Correio braziliense, n. 20798 , 02/05/2020. Brasil, p.8

 

Fila única para leitos de UTI

Bruna Lima

Maíra Nunes

02/05/2020

 

 

CORONA VíRUS » Especialistas e entidades veem como alternativa à falta de vagas para pacientes graves na rede pública a formação de uma rede integrada de instalações entre SUS e planos de saúde. Ocupação de terapia intensiva supera 70% em seis estados

Uma proposta começa a ganhar força em São Paulo, Rio de Janeiro e Espírito Santo para atender à demanda de pacientes de Covid-19 diante do esgotamento de vagas nas unidades de terapia intensivas (UTIs) da rede pública de saúde. Trata-se da unificação da fila por leitos entre rede pública e privada ou de uma espécie de empréstimo de leitos privados ao setor público. Na prática, visa ocupar todos os leitos disponíveis, incluindo os particulares, já que pacientes estão morrendo por falta de vaga no país.

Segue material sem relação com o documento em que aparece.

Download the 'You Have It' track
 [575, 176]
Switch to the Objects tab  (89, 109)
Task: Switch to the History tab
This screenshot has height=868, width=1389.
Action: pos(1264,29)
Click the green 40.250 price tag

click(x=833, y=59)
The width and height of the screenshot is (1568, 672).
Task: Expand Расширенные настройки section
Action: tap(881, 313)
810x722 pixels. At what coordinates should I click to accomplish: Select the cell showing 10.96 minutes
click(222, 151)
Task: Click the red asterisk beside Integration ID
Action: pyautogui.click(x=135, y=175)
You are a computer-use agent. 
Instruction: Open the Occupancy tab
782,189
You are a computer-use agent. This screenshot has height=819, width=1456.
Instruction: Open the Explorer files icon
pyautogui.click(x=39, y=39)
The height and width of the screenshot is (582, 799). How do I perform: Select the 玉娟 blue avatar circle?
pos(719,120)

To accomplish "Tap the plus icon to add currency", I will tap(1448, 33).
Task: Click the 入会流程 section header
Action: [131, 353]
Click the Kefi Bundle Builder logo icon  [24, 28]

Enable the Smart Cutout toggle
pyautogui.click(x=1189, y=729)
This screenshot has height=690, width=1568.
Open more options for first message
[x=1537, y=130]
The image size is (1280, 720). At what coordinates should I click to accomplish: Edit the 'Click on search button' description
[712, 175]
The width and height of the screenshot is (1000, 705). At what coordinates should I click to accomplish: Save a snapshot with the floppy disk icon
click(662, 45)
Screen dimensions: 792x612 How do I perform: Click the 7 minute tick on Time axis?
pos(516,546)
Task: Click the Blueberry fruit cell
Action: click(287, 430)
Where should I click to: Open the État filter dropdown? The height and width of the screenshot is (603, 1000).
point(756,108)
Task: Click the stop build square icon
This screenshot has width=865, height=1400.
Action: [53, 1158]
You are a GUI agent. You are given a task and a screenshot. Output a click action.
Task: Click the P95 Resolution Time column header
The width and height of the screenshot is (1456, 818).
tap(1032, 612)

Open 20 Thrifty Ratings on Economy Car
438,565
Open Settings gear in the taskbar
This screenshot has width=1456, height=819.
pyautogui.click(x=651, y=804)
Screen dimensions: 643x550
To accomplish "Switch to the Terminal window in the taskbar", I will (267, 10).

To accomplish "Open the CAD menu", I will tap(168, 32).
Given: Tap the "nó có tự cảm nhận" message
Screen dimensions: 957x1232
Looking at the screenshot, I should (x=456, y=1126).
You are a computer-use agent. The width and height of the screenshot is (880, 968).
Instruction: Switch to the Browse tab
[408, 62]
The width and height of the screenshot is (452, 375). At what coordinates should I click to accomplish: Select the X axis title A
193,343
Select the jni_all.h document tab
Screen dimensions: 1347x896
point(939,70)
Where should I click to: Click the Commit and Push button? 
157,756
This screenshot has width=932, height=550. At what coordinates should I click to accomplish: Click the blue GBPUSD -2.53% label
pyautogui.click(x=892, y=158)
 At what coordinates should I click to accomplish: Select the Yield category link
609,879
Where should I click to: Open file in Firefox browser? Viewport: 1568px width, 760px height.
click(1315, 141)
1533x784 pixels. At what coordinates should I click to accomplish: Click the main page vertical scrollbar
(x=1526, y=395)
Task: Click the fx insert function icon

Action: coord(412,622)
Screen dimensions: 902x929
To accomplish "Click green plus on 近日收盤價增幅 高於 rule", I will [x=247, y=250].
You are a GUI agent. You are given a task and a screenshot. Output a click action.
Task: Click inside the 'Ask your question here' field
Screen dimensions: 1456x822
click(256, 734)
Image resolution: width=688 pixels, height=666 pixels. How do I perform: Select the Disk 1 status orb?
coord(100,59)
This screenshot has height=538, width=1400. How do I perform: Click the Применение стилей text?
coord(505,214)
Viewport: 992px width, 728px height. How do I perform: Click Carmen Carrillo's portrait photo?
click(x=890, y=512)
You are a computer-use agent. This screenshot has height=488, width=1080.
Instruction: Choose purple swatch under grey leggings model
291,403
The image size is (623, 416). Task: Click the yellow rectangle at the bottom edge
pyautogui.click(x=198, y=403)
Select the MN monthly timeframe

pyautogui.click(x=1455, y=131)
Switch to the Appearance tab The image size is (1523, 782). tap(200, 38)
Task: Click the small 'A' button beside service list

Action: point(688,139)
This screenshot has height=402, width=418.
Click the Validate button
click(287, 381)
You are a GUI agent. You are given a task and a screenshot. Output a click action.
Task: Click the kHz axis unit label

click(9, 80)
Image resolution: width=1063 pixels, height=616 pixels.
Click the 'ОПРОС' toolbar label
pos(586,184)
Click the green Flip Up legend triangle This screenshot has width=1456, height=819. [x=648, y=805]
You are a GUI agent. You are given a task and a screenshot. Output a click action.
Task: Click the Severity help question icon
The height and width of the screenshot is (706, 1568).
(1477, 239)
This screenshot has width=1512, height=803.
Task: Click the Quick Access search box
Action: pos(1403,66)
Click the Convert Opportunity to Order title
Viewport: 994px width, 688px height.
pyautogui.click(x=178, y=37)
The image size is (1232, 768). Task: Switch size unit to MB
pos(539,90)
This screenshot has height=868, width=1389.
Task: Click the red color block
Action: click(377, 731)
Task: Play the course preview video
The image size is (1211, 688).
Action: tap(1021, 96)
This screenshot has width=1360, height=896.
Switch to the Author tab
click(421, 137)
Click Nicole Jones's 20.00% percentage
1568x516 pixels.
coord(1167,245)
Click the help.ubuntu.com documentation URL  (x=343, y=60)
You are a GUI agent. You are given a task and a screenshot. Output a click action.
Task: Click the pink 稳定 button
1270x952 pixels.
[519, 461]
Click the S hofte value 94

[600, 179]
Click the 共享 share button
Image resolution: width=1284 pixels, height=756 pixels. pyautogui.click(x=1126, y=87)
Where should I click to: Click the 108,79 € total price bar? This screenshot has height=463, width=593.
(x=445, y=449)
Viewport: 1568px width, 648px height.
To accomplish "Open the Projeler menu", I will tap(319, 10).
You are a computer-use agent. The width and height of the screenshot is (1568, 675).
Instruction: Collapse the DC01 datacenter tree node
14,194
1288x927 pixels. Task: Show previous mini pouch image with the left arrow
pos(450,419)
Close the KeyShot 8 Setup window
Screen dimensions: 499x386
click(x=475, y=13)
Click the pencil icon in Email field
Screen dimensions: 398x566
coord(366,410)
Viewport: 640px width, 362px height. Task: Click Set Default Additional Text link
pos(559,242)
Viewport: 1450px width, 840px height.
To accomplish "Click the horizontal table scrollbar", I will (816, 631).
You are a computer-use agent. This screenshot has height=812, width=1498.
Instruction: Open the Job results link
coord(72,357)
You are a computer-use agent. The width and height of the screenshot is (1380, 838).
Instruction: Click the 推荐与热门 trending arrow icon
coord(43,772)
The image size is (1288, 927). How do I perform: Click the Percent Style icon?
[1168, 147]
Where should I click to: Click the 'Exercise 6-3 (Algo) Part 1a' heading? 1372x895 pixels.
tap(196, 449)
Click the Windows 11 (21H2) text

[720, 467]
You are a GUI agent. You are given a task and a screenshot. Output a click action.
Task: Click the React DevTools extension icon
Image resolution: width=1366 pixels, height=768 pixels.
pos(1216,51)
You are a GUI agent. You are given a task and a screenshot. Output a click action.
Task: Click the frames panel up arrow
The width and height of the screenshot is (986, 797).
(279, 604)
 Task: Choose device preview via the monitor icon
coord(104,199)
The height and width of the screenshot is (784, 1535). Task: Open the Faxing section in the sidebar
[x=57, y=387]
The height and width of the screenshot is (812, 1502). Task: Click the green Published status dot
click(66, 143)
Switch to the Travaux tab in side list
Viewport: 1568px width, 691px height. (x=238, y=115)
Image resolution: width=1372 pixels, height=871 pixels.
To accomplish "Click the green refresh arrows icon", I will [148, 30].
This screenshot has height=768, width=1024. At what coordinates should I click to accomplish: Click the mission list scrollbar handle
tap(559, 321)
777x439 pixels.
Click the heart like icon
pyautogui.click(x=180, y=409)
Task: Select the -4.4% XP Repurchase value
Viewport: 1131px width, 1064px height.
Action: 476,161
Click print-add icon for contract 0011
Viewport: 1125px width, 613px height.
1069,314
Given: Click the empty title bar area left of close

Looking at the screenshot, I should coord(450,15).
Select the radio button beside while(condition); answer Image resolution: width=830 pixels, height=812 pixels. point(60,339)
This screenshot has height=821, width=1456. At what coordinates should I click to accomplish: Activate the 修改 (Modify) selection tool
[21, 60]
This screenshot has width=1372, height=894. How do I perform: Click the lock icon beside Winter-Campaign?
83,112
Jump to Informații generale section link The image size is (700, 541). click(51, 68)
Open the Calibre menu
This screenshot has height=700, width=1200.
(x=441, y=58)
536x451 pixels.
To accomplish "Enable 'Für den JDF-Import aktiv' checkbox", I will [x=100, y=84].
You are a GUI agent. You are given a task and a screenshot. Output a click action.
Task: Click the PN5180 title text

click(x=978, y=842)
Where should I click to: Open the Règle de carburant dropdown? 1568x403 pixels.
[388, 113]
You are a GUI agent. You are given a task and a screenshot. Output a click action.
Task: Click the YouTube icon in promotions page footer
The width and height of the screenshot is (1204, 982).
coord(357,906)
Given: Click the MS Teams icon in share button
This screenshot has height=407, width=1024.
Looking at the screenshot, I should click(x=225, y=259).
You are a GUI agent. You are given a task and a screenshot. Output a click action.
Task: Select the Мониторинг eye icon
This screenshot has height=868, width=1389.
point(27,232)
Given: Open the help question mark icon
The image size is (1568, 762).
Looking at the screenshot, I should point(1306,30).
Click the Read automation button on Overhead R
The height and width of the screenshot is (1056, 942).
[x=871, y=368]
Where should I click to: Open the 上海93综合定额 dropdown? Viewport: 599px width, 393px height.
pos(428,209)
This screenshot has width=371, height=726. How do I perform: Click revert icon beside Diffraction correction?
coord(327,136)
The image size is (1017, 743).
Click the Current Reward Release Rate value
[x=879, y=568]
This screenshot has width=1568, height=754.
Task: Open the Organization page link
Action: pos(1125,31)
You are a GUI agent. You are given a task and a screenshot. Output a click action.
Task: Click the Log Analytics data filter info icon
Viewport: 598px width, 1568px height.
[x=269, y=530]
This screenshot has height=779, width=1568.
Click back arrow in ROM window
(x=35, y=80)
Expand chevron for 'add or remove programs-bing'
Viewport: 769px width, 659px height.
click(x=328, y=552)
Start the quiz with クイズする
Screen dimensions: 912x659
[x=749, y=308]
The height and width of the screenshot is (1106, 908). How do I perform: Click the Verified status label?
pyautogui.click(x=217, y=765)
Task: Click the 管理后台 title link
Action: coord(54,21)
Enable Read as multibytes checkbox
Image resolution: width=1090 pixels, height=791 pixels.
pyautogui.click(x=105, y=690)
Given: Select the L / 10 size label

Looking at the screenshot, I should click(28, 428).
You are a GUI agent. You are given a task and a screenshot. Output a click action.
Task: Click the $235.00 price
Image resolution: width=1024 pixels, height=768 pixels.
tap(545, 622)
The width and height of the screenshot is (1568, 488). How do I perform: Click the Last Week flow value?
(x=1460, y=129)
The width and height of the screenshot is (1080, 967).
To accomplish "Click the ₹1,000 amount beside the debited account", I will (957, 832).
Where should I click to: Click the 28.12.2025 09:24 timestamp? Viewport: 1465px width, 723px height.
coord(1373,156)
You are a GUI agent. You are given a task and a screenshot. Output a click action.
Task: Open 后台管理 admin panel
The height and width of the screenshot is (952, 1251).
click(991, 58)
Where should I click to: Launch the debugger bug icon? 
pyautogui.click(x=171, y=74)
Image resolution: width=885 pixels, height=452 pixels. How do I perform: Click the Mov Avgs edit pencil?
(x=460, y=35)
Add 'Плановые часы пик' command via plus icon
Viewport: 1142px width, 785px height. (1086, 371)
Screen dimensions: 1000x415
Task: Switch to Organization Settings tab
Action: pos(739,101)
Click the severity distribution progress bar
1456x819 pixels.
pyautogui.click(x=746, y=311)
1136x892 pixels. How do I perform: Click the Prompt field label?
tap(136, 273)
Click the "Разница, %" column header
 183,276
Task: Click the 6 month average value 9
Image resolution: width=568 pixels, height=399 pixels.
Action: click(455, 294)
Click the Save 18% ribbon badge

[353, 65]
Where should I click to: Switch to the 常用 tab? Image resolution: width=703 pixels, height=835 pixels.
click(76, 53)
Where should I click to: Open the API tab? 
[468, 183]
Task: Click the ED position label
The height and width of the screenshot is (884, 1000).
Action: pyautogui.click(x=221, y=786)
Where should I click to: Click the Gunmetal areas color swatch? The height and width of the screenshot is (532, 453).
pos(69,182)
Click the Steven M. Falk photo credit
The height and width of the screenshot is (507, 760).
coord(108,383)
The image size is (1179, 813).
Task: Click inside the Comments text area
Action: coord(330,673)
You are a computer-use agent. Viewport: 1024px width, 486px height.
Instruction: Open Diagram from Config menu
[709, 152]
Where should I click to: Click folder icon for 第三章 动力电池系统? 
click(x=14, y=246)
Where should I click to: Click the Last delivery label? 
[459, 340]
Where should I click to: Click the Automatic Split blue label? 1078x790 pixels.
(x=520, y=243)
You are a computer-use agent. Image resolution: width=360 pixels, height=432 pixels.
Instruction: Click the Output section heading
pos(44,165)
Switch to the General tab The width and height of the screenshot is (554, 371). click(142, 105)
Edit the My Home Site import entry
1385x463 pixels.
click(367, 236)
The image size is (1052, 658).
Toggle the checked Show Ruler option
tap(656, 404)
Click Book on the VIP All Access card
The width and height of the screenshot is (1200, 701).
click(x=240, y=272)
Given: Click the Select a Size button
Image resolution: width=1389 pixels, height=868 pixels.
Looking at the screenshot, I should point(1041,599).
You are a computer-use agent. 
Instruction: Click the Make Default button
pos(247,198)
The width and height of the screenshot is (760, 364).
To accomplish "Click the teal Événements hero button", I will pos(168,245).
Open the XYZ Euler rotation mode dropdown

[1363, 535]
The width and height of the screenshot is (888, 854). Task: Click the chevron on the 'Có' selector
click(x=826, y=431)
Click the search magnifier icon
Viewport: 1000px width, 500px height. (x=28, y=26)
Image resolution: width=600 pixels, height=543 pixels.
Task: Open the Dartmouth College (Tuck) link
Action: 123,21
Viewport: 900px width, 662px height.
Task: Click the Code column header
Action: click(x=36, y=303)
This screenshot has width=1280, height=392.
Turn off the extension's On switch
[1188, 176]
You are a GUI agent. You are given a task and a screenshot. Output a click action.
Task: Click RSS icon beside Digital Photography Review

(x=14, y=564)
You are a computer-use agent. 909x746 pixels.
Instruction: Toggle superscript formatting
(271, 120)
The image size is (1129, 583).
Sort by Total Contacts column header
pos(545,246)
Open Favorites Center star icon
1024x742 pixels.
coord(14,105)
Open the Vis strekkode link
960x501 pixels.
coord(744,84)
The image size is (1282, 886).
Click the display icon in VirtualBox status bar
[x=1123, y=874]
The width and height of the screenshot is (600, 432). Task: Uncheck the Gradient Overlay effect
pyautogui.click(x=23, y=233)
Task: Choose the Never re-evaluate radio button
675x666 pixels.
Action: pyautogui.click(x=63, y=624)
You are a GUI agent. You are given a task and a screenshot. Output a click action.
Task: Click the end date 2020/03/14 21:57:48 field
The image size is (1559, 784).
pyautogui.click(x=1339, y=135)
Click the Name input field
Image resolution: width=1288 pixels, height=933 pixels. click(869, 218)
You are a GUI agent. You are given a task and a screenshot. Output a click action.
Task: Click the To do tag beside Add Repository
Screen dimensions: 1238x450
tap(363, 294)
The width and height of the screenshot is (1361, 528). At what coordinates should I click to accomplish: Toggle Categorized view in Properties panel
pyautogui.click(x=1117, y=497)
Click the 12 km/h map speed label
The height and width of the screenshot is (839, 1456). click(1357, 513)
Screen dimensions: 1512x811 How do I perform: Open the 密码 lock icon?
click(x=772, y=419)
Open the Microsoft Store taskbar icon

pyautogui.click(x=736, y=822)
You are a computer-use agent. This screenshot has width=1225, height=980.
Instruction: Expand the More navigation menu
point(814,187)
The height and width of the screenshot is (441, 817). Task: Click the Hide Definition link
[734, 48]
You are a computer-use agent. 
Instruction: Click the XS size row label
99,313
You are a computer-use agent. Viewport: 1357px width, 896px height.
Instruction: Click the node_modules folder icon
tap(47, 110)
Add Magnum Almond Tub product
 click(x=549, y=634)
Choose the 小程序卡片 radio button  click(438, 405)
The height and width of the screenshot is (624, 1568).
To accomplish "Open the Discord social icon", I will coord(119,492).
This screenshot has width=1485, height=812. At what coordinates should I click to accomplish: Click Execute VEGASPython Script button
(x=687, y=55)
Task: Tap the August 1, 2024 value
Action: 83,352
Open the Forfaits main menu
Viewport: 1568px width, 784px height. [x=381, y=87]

No Rio de Janeiro, mais de mil pessoas estão internadas com coronavírus na rede pública da capital. Ontem, a fila de espera por UTI chegou a 372 pacientes com quadro agravado da doença. No mesmo dia, o segundo hospital de campanha da cidade foi inaugurado, mas com apenas 20% do total previsto ativo, por falta de equipamentos. Com 20 novos leitos de emergência, a fila diminuiu 10%. Outros cinco estados já têm taxa de ocupação das UTIs maior que 70%: Espírito Santo, Pará, Ceará, Amazonas, Pernambuco. O Brasil soma 91.589 casos confirmados e 6.329 mortes, segundo último balanço.

Primeiro a ver seu sistema de saúde colapsar e cenário das centenas de enterros em valas coletivas, a Secretaria de Saúde do Amazonas informa não ter dados de leitos de UTI de toda a rede estadual. Em Manaus, 89% dos leitos para Covid-19 estão em uso. O governador Wilson Lima disse que endureceria as regras de isolamento social na tentativa de frear a pandemia. Com 87% de ocupação, o Ceará prevê a criação gradativa de 403 novas vagas, conforme a compra de equipamentos e disponibilidade de profissionais. Na região de Fortaleza, o cenário é ainda mais grave: 97%.

O outro lado da proposta é a possibilidade de as UTIs da rede privada serem ocupadas rapidamente e, caso uma pessoa com plano de saúde necessite, terá de entrar na fila como os demais cidadãos sem plano. É o que defende o Conselho Nacional de Saúde: "A prioridade no atendimento deverá ser de qualquer doente por Covid-19, tenha plano de saúde ou não, obedecendo a ordem de entrada no sistema conforme os diagnósticos e gravidade da doença em cada paciente".

O conselho defende que Ministério da Saúde e as secretarias municipais e estaduais possam inserir recursos, favorecendo a contratação de leitos privados de terapia intensiva para uso do Sistema Único de Saúde (SUS), de acordo com as necessidades sanitárias específicas em cada território.

 Desequilíbrio

Enquanto o sistema de saúde público de diversas capitais já não consegue receber grande parte da demanda de pacientes que buscam por atendimento, a rede privada vive realidade mais tranquila. Entre vários fatores, há um grande desequilíbrio entre a proporção de usuários e leitos dos dois sistemas. "A rede privada conta com 55% dos leitos intensivos — para atender a 25% da população — e, em decorrência da redução das internações eletivas, tem registrado baixa ocupação", argumenta Francisco Braga, pesquisador da Fundação Oswaldo Cruz (Fiocruz).

"Sem leitos disponíveis no setor público e havendo no setor privado, a situação de emergência sanitária requer a atuação da autoridade pública para salvar vidas, coordenando todos os leitos disponíveis de modo igualitário, em respeito à dignidade humana e como medida de solidariedade, conforme determina a constituição".

Segundo o pesquisador, a regulação unificada de leitos públicos e privados pelo poder público é uma medida viável juridicamente. "Salvar vidas é o objetivo do Estado e, para isso, deve lançar mão de todos os instrumentos jurídicos existentes, inclusive a requisição de bens e serviços privados prevista na Lei nº 8.080/90 e na Constituição", afirma Francisco Braga.

Entidades do setor privado de saúde acreditam que o governo poderia, primeiro, ativar leitos públicos ociosos e montar hospitais de campanha. "Existem leitos públicos fechados por demora de repasses, insuficiência de recursos humanos e, até, por falta de equipamentos básicos. Leitos que, em muitos lugares, estão montados e disponíveis", defende a Confederação Nacional de Saúde, em conjunto com a Federação Brasileira de Hospitais e a Associação Brasileira de Planos de Saúde.